The Oracle of Delphi in Ancient Greece was considered a powerful source of prophecy and insight. Being able to predict the future would, of course, be the ultimate tool for policymaking. But while this is impossible, using a technique named after this ancient oracle – the Delphi method – could be an underutilised asset in policy development.
A Delphi approach can help identify people’s ideas about the future and calibrate those ideas against each other. The unique selling point of the Delphi method is that group decisions and analysis – without the biases that come with group hierarchies – can be better than an individual’s alone. This is as true in policy as in other areas and could be especially pertinent in complex policy landscapes where traditional approaches may fall short.
There have been examples of the Delphi method being used in policymaking from the 1970s, but its use has not been widespread. For example, it has previously been used in forecasting (on topics such as public policy issues, economic trends, health and education), and to help reach expert consensus in health-related settings, such as in the development of medical guidelines and protocols.
In the UK 2040 Options project, we have set out to draw on collective wisdom as we consider policy options that will get the UK to a better place by 2040. In some instances, we have used an adapted Delphi process to draw on a wide range of expert perspectives, which has given us a large funnel through which to filter the wide range of issues and ideas that we are exploring.
Our Delphi exercises included two rounds.

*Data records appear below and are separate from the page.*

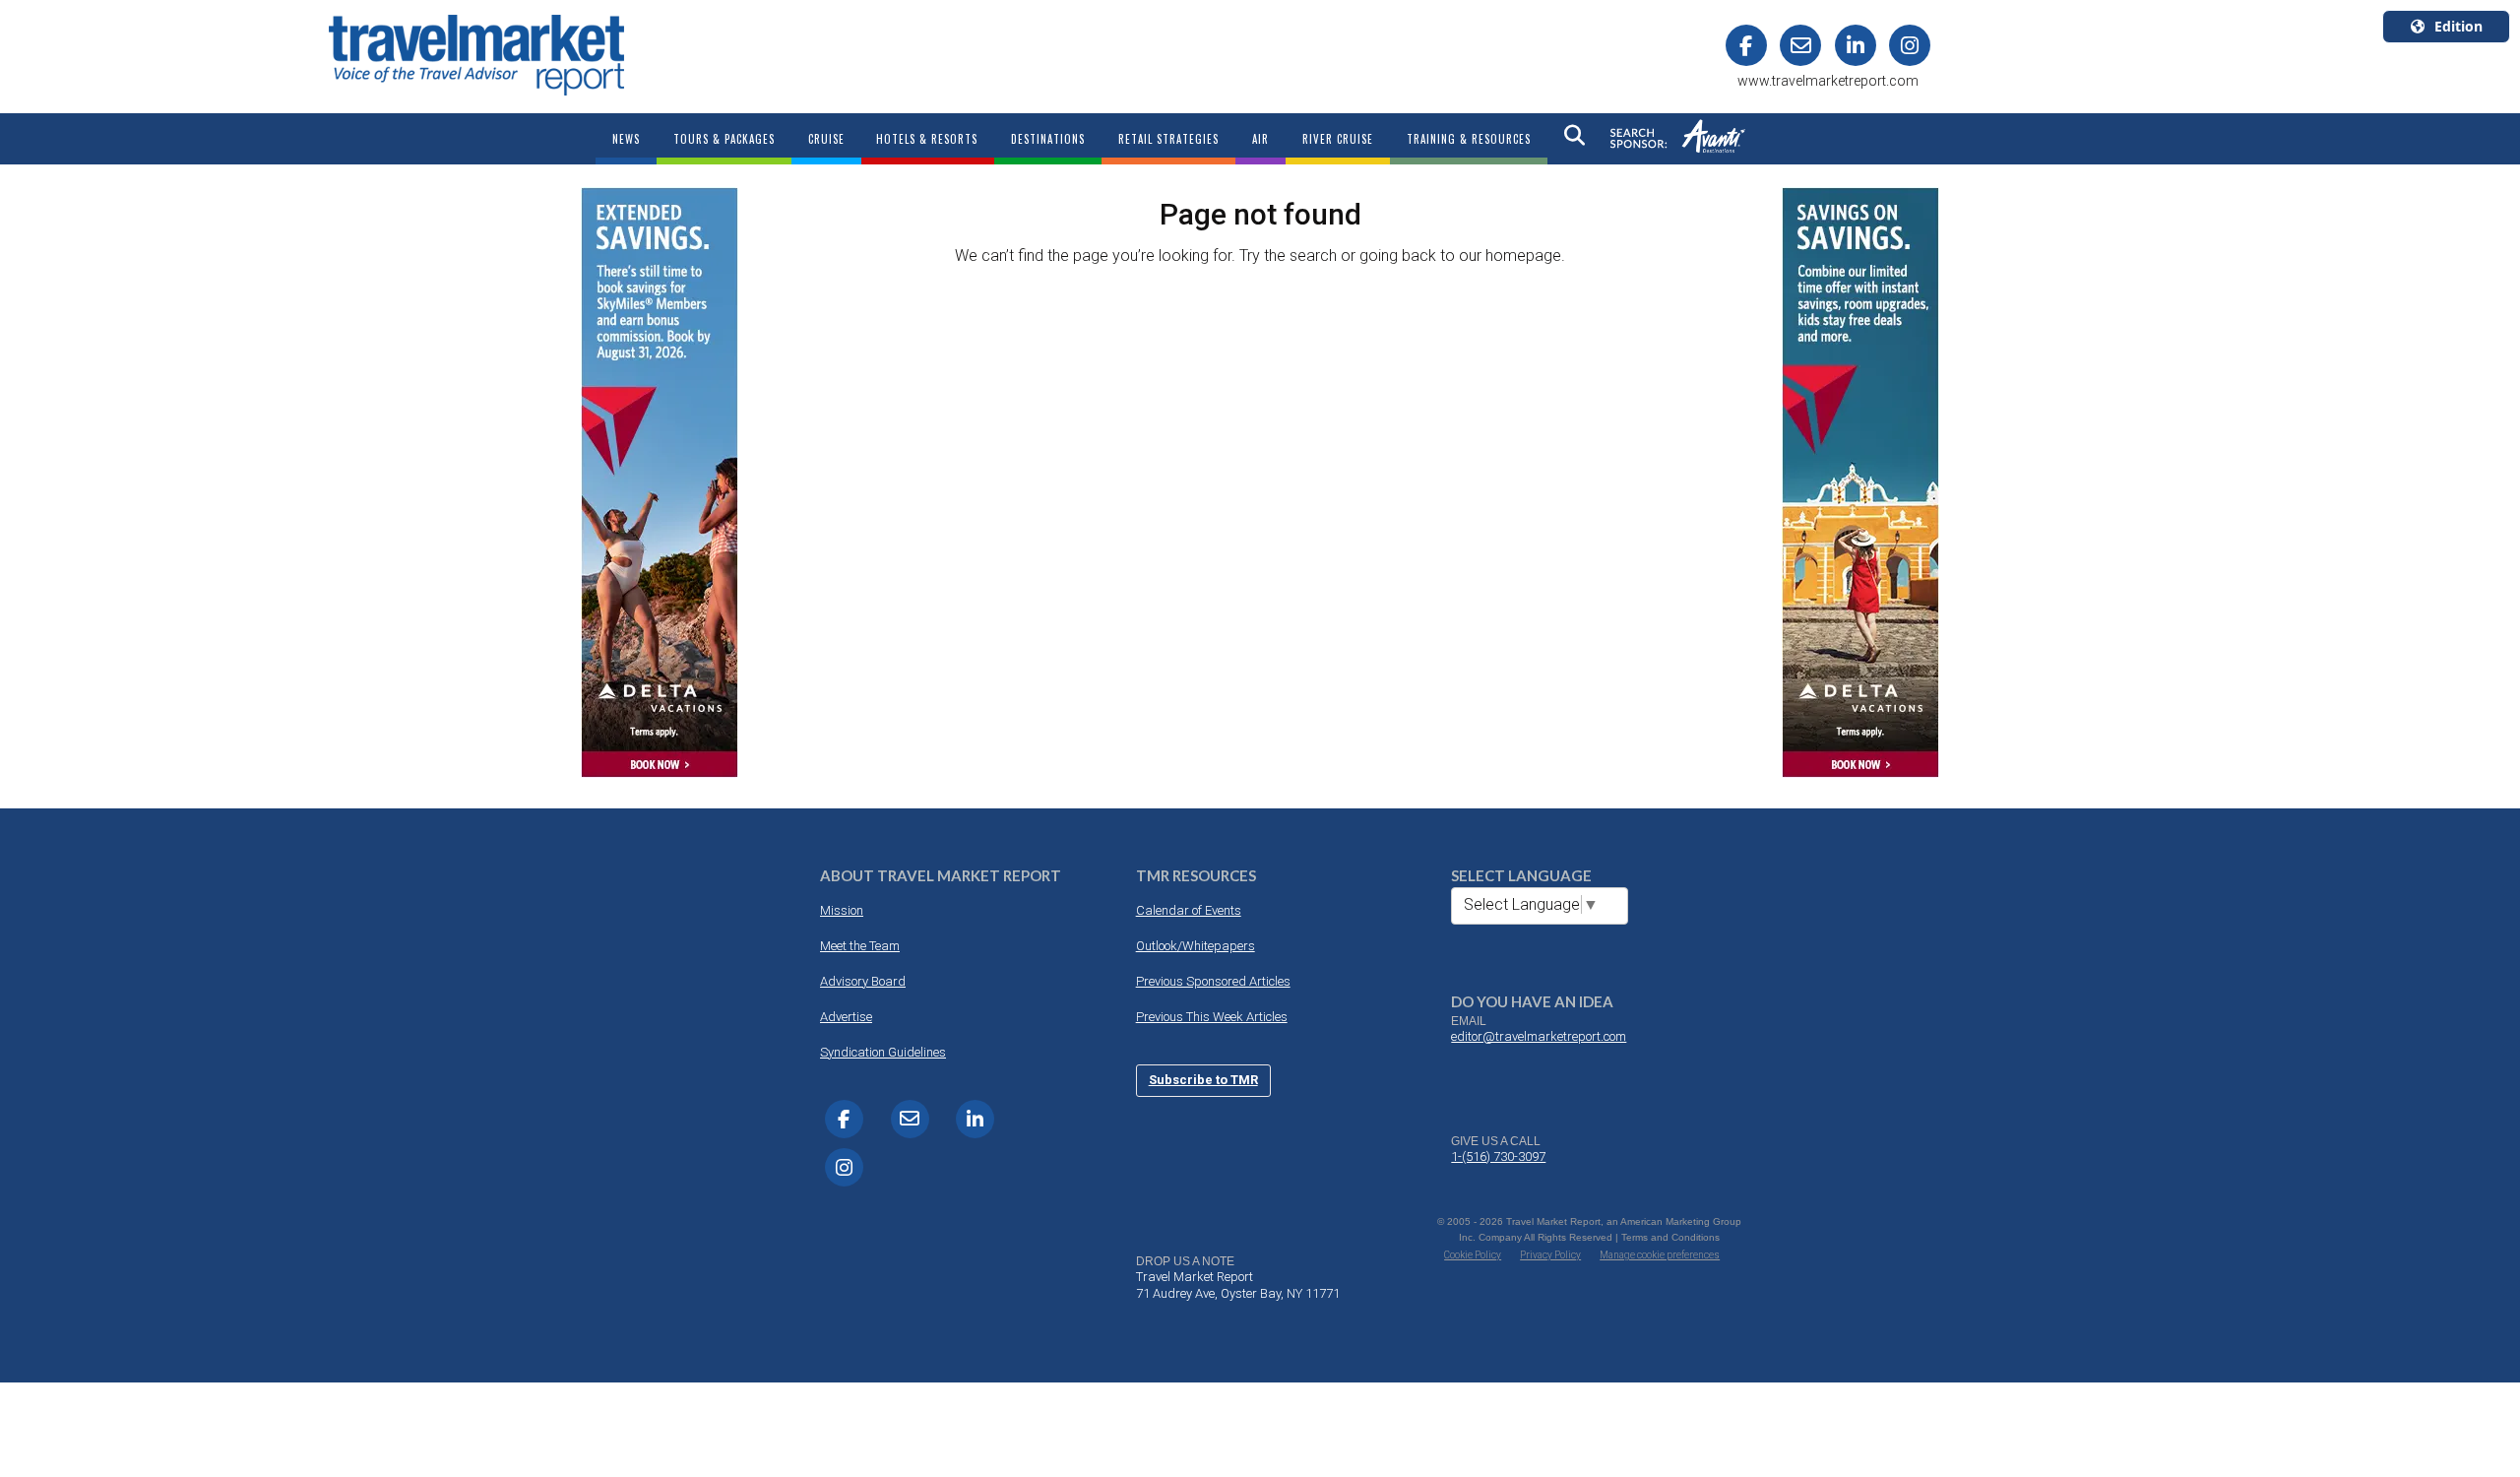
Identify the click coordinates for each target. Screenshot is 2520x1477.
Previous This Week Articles (1212, 1016)
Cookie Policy (1472, 1255)
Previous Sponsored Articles (1213, 981)
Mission (841, 910)
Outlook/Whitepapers (1195, 945)
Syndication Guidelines (883, 1052)
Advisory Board (863, 981)
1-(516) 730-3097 (1498, 1156)
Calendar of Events (1188, 910)
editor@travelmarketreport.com (1538, 1036)
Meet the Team (860, 945)
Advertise (846, 1016)
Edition (2458, 26)
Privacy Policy (1550, 1255)
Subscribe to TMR (1203, 1079)
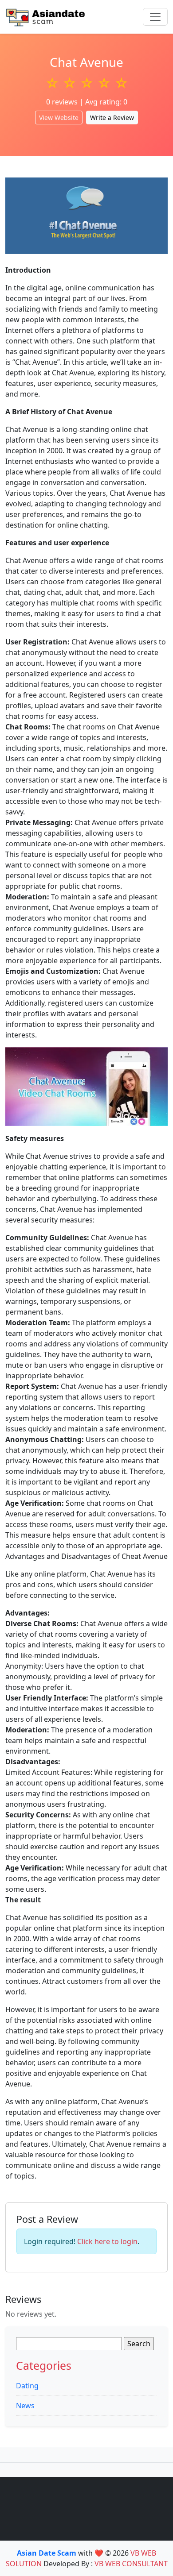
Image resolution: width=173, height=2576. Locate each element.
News (25, 2405)
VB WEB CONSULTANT (131, 2563)
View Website (59, 117)
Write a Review (112, 117)
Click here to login (107, 2241)
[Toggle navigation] (155, 17)
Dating (27, 2386)
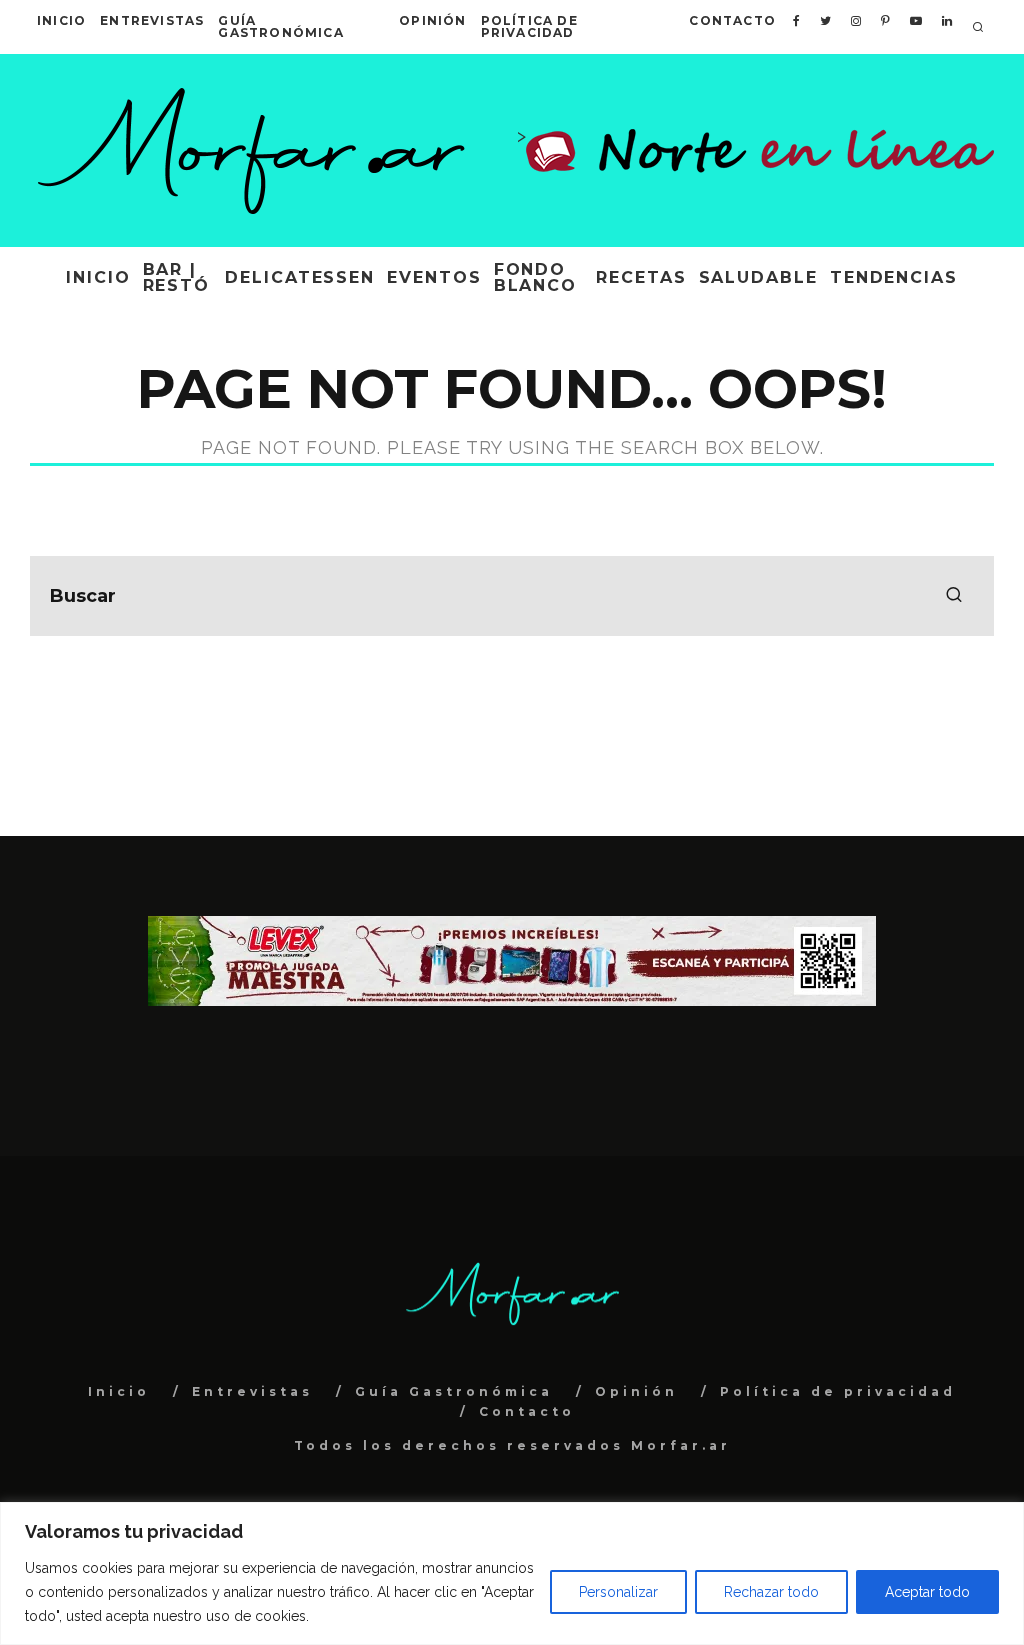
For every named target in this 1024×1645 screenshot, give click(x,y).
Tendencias (894, 277)
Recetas (641, 277)
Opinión (432, 20)
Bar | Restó (177, 277)
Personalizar (618, 1592)
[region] (512, 1573)
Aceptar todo (927, 1592)
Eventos (434, 277)
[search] (954, 596)
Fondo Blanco (536, 277)
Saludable (758, 277)
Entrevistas (152, 20)
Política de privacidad (529, 26)
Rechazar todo (771, 1592)
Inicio (61, 20)
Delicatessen (300, 277)
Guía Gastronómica (280, 26)
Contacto (732, 20)
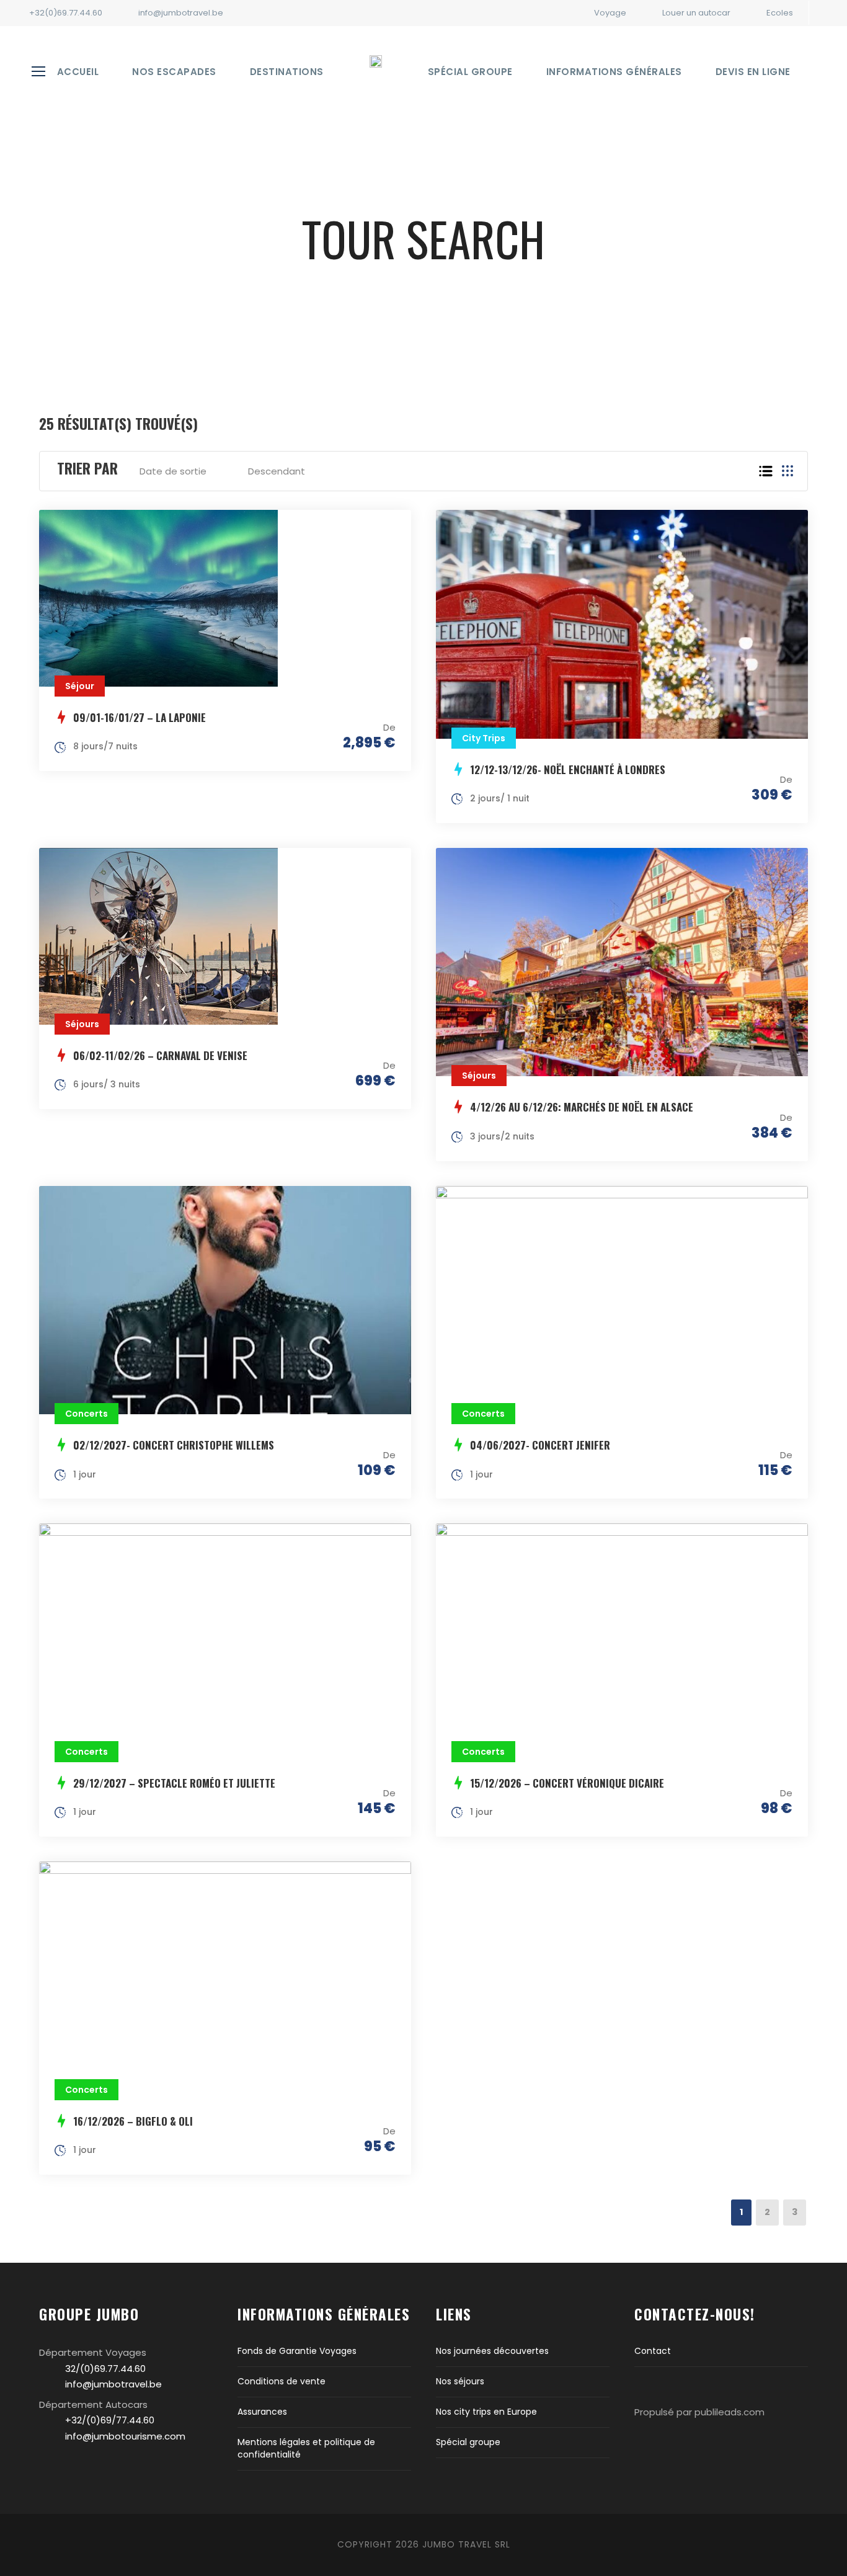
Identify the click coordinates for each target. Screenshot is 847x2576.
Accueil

In round one, we asked respondents about the issues and interventions that could impact the topic in question in the UK (such as economic growth) and to rank their responses by importance or potential impact. In round two, we fed these issues and interventions back to the respondents alongside their average importance or impact scores from round one, before asking the experts surveyed for their final judgement. Opinions of all experts were kept anonymous throughout.
The final output is a list of policy issues and interventions, ranked by the scores given by experts in round two.
This process can be seen in the below diagram.
We have run Delphi exercises on policy topics such as growth and productivity, education, health and net zero. In our adaptation of the Delphi method, we aimed to capture the multifaceted nature of policy issues surrounding various major policy problems in the UK.
Across these Delphis, we have been able to engage with a diverse group of more than 250 experts in total, identify well over 100 critical issues and propose over 900 potential interventions. Using this method has allowed us to get much richer information from experts and emerging thinkers, in a more useable way, than a traditional survey or roundtable alone.
The Delphi process is a good way to cast a wide net for different views and perspectives on a particular topic. It allowed us to quickly identify the most important issues that there is expert consensus around, as well as pinpoint a wide set of possible interventions.
This helped us to focus subsequent in-person discussions on policy priorities around areas that had been identified as being of the most concern and gave us an understanding of where there is convergence in opinion (the “no brainers”) and where there is divergence (a potential choice for policymakers to make). The suggested interventions also acted as a spark for discussions with experts around trade-offs, the feasibility of implementation, and where government attention should focus next.
All of this provided rich and invaluable insight into specific policy areas, which we were able to draw on and distil in our public-facing research. You can see examples of how we used the outputs of the Delphi process in our education, health and wealth and income inequality ‘Choices’ series.
Participants were able to comment on the user experience of the Delphi, and provide feedback on the method and approach. From this, we were able to identify a number of key considerations.
The feedback we received was instrumental in shaping our understanding of the Delphi process’s efficacy and limitations. It underscored the need for a delicate balance between comprehensive coverage of topics and the cognitive load on respondents.
We also learnt to categorise our issues, ensuring a clear distinction between causes, symptoms, and potential policy responses.
Despite its challenges, our experience with the Delphi method reaffirmed its value as a tool for policy analysis. It facilitated a structured yet flexible platform for gathering expert opinions, allowing us to quickly pinpoint areas of consensus and divergence. The method’s iterative nature, coupled with the anonymity of responses, also helped in reducing biases and promoting honest, uninhibited feedback.
Looking ahead, the Delphi method could hold significant promise as a versatile tool in the policymaker’s toolkit. Its application can be further refined to suit various policy domains, with modifications tailored to specific contexts and objectives.